Angewandte Chemie International Edition
© WILEY-VCH Verlag GmbH & Co. KGaA, Weinheim
For full article and contact information, see Angew. Chem. Int. Ed. 1998, 37 (16), 2201 - 2203
Drugs in Satchels
Berlin Researchers develop a microscopically small
packaging system for transport of medication
We are all familiar with the idea of using plastic carrier bags to take our shopping home. Molecules can be packed up in a similar way - for example in the microscopically small plastic hollow spheres made in the laboratory by Edwin Donath, Gleb B. Sukhorukov, Frank Caruso, and Sean A. Davis in the Helmuth Möhwald Department at the Max-Planck Institute for Colloid- and Surface-Boundary Research in Berlin. These containers are simpler to handle and produce than previously known systems such as microcapsules and lipid vesicles; one possible application for them is in the transport of medication inside the human body.
Donath and his co-workers have prepared the "microsatchels" using a technique reminiscent of the way children make paper lanterns at kindergarten out of a balloon, transparent paper, and paste. Firstly, following a known process, they make tiny spheres out of a solid, electrically charged material with the crucial property that it dissolves in hydrochloric acid. Then they deposit a layer of material with the opposite charge on the surface of these spheres. On top of this layer follows another charged layer, but again with a charge of opposite sign to the preceding one - and so on, until an onion-like structure with between four and nine layers and a hard nucleus is formed from the original sphere. Because the layers of opposing charge attract each other, the thin shells are held very firmly together. The inner material is then removed with hydrochloric acid, leaving the empty shells behind; they survive the acid just like the hardened shell of a paper lantern when the balloon inside is popped. What is more they can be folded and crumpled without being destroyed.

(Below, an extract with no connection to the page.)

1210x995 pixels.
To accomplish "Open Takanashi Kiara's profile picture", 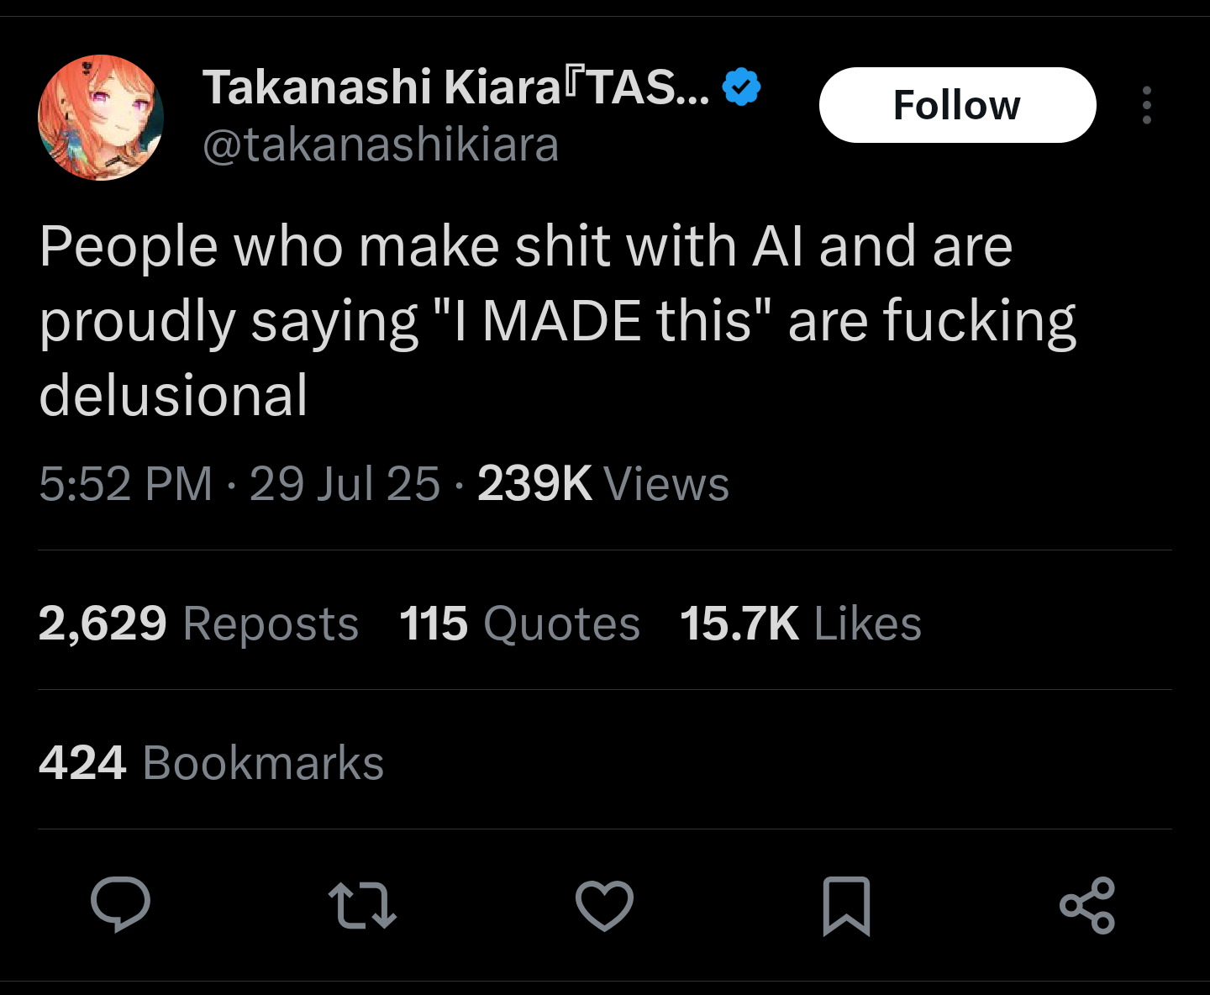I will click(x=101, y=118).

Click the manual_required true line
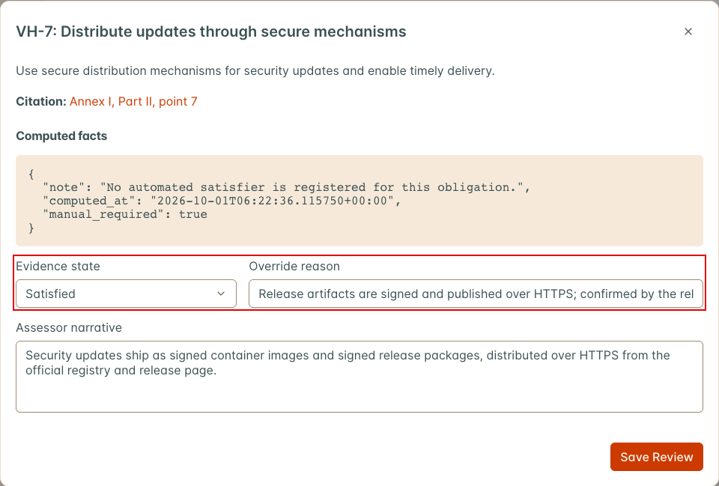[x=125, y=215]
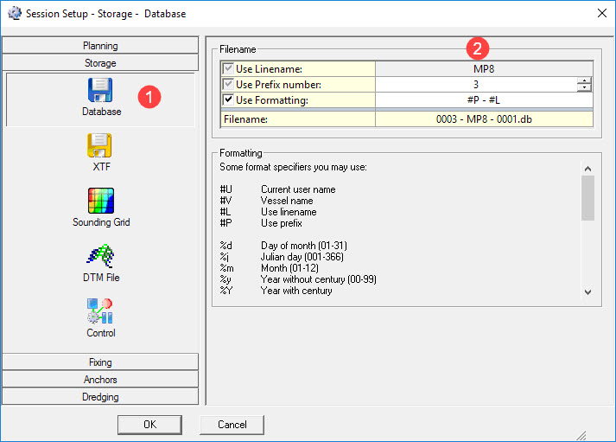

The "mini plastic bags" are only a fraction of a thousandth of a millimetre in size; under even very powerful microscopes they show a relatively smooth surface; nevertheless they possess tiny pores through which small molecules can pass effortlessly. This is obviously important because otherwise they could not be used to transport anything, and is an advantage over previously known lipid vesicles - relatively loose hollow balls made from fat molecules - which do not allow many types of pharmaceutical molecule through their layers.
Meanwhile the Max-Planck researchers find it a waste to restrict the use of the microspheres to just the transport of chemicals. In particular they aim to use the mini-vessels as miniaturized test tubes for chemical reactions: they have already been able to grow tiny crystals inside the spheres.